Prompt
Once you find a line containing the word "Focus" in the entries below, copy it.

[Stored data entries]
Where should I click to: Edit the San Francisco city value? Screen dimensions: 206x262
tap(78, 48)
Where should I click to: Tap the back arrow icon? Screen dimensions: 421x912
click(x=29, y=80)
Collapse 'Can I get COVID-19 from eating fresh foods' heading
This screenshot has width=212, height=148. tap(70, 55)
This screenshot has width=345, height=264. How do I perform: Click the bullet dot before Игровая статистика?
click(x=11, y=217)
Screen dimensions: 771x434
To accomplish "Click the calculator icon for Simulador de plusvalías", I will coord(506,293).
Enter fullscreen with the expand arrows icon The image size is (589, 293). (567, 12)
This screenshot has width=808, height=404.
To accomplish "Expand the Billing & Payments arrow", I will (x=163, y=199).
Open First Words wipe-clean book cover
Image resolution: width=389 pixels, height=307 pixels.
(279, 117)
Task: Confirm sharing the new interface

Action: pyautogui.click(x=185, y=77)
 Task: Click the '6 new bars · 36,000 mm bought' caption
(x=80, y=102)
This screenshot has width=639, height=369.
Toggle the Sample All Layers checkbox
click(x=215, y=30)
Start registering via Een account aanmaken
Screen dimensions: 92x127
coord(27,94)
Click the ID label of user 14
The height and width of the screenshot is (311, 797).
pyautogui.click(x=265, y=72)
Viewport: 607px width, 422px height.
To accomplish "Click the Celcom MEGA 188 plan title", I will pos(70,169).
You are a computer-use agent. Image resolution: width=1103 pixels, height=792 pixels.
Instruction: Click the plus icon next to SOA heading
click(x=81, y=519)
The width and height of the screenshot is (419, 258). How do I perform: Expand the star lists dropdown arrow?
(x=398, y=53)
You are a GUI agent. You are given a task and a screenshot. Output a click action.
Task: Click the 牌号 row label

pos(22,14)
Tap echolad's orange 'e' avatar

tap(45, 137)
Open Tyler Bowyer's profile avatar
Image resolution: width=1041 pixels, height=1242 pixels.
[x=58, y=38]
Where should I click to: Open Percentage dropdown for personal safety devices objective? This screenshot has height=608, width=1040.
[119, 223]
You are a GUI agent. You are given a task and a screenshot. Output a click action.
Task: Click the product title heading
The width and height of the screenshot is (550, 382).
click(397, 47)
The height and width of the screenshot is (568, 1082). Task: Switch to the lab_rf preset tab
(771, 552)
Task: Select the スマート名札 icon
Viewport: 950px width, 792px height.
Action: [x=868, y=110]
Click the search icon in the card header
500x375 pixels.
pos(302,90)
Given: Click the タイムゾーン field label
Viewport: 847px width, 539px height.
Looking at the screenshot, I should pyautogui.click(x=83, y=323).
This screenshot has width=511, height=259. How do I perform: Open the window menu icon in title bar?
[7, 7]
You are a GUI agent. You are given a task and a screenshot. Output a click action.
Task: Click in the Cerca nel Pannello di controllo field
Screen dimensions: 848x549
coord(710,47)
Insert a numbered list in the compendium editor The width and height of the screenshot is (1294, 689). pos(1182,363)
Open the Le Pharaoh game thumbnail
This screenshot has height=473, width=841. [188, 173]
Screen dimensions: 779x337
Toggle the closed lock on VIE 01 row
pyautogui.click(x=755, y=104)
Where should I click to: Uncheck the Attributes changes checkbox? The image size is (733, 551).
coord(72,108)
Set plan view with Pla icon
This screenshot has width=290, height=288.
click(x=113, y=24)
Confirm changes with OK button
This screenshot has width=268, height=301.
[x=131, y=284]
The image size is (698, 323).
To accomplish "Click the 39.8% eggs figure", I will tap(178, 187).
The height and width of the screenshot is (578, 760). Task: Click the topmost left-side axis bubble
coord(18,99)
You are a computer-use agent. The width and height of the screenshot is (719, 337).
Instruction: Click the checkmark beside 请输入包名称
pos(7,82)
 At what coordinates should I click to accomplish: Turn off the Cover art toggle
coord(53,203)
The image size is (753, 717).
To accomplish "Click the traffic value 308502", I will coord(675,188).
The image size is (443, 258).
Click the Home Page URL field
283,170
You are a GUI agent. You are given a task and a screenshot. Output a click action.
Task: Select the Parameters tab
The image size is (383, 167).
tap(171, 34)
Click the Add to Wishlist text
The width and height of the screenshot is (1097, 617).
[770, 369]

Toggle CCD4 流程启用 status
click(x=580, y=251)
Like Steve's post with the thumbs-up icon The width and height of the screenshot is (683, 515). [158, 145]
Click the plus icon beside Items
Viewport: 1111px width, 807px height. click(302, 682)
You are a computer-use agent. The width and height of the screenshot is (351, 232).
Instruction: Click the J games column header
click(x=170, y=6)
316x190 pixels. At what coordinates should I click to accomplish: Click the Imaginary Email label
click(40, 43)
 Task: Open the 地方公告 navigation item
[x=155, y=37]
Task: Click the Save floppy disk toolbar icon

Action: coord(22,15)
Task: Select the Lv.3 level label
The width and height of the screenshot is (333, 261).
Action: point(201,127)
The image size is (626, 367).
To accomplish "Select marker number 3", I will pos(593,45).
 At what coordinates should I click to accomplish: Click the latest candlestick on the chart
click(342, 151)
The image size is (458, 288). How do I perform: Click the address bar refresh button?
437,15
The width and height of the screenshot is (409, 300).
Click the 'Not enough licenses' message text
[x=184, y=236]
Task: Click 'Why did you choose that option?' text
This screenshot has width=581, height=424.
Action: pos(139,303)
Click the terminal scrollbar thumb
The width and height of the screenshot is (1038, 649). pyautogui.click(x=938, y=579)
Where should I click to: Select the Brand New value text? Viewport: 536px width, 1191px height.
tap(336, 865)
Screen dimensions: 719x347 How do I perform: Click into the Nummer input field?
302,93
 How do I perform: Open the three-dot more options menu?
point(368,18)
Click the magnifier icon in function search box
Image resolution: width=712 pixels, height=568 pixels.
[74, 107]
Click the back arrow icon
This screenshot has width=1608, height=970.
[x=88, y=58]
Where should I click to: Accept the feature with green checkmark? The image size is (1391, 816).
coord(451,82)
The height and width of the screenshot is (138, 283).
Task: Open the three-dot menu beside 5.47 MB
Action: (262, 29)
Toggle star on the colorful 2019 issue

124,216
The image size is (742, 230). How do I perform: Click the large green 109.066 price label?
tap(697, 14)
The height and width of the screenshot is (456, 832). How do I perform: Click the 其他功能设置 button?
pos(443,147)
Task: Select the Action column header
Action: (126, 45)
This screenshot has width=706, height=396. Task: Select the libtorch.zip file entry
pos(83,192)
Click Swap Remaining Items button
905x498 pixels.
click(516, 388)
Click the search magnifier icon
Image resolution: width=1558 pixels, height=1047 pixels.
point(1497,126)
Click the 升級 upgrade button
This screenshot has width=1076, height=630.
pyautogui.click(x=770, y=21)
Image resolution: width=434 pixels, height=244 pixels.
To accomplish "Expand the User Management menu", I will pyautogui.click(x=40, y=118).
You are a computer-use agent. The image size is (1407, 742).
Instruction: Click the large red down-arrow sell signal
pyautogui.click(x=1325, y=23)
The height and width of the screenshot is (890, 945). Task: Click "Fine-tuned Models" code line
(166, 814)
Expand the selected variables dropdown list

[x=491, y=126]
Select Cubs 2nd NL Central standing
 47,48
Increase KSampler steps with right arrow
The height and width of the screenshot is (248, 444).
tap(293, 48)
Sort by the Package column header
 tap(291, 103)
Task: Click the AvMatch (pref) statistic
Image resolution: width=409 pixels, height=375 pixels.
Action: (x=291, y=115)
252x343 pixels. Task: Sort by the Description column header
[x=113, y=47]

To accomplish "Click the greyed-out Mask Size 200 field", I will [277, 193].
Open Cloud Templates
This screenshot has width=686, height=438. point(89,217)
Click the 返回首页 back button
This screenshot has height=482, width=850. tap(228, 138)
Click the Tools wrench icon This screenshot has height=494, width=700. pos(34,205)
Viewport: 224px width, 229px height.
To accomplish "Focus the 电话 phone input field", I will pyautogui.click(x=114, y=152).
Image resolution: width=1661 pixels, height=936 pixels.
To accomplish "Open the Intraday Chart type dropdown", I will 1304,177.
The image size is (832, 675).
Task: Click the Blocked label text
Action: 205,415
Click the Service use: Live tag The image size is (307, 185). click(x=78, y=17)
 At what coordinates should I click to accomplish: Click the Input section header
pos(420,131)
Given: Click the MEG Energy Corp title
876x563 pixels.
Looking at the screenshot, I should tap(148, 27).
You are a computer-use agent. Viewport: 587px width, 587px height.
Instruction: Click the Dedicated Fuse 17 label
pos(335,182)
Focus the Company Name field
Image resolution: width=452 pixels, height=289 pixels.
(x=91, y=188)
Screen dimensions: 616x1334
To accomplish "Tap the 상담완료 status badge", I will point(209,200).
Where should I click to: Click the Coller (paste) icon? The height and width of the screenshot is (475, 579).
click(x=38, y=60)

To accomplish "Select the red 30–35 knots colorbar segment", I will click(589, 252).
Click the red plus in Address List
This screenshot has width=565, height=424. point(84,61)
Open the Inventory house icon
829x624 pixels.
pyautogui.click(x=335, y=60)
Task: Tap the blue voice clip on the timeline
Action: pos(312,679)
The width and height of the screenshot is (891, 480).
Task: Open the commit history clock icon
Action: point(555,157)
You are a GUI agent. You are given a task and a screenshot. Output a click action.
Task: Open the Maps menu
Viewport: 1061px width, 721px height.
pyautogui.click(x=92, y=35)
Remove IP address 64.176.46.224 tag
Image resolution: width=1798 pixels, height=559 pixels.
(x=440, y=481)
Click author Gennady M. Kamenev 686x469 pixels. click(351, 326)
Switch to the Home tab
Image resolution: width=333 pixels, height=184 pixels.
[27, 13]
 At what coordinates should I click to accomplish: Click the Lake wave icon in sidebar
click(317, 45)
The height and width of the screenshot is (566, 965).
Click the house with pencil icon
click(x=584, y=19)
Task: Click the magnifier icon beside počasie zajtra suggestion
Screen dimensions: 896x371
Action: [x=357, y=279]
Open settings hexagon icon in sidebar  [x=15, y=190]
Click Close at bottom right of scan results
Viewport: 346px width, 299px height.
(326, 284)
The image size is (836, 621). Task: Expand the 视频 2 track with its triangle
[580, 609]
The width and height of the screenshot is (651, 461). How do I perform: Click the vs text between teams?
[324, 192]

Solution to the exercise
To accomplish "Focus the 电话 phone input field", I will pyautogui.click(x=114, y=152).
Focus the Company Name field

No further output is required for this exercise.